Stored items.
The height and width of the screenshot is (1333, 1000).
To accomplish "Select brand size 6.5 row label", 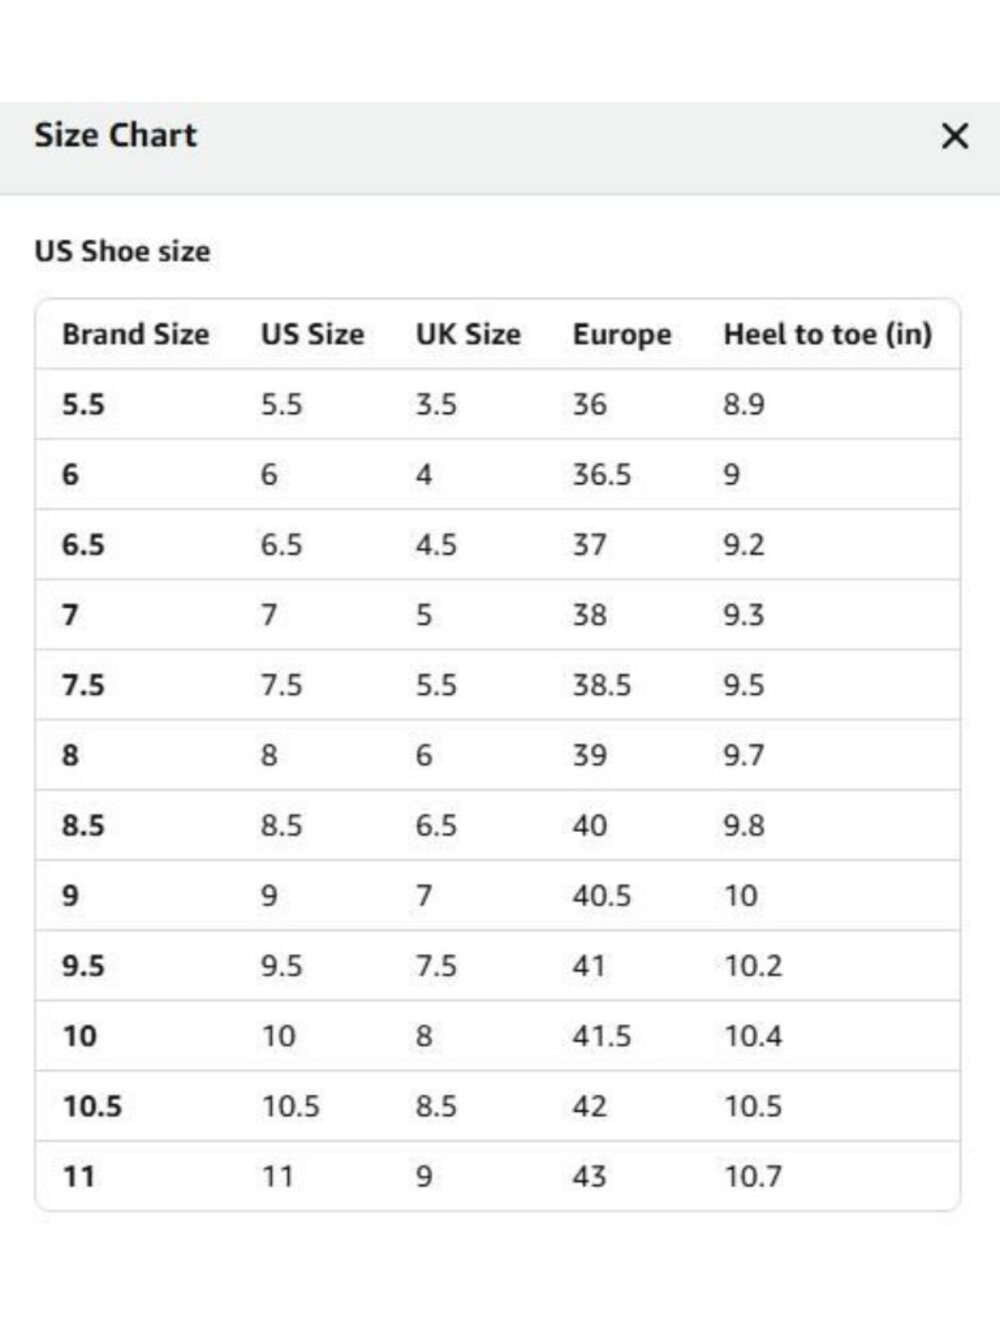I will 83,545.
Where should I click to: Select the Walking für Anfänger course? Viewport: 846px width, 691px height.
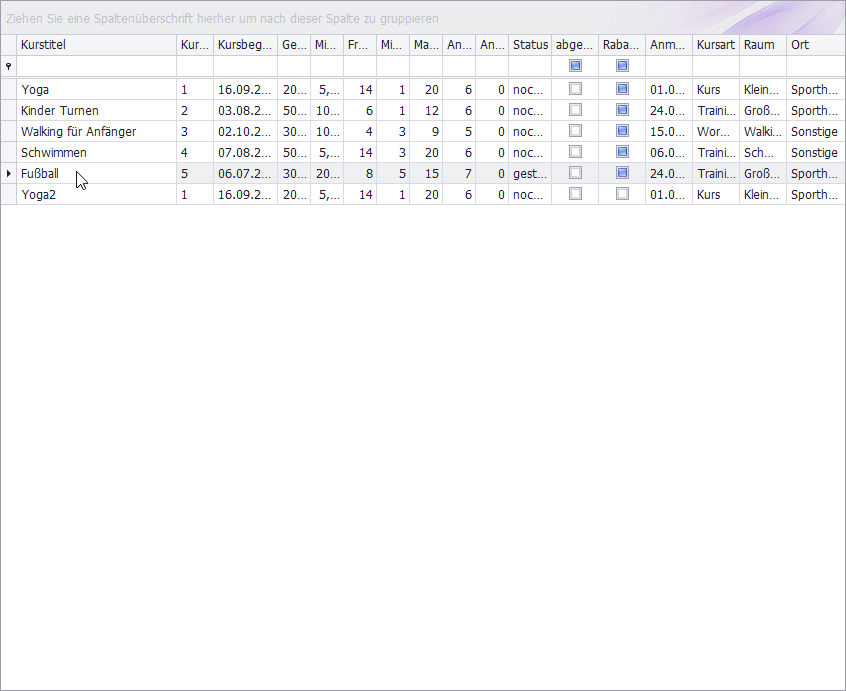pos(78,131)
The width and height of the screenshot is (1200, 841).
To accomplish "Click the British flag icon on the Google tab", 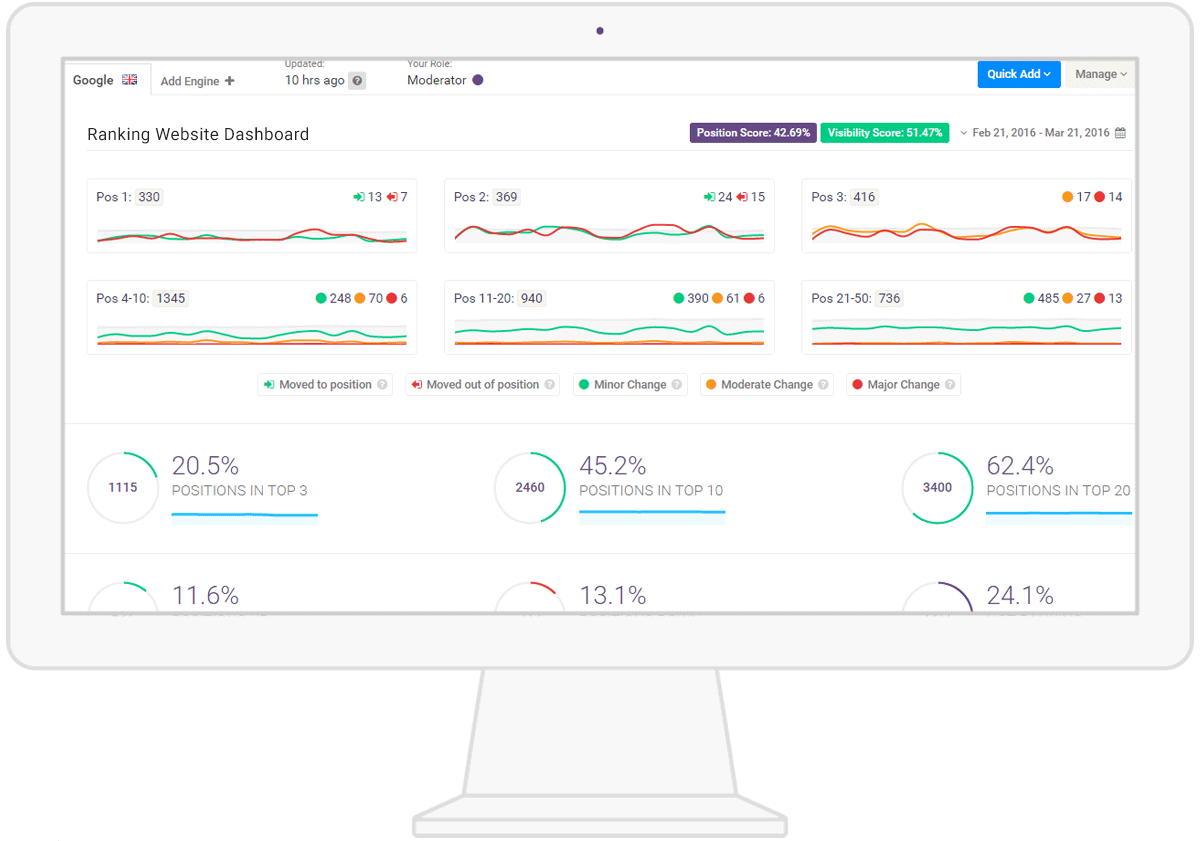I will pos(130,79).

YOUR INSTRUCTIONS.
The answer to this exercise is one number: how many lines of the records above contain the string "screenshot".

YOUR SOLUTION.
2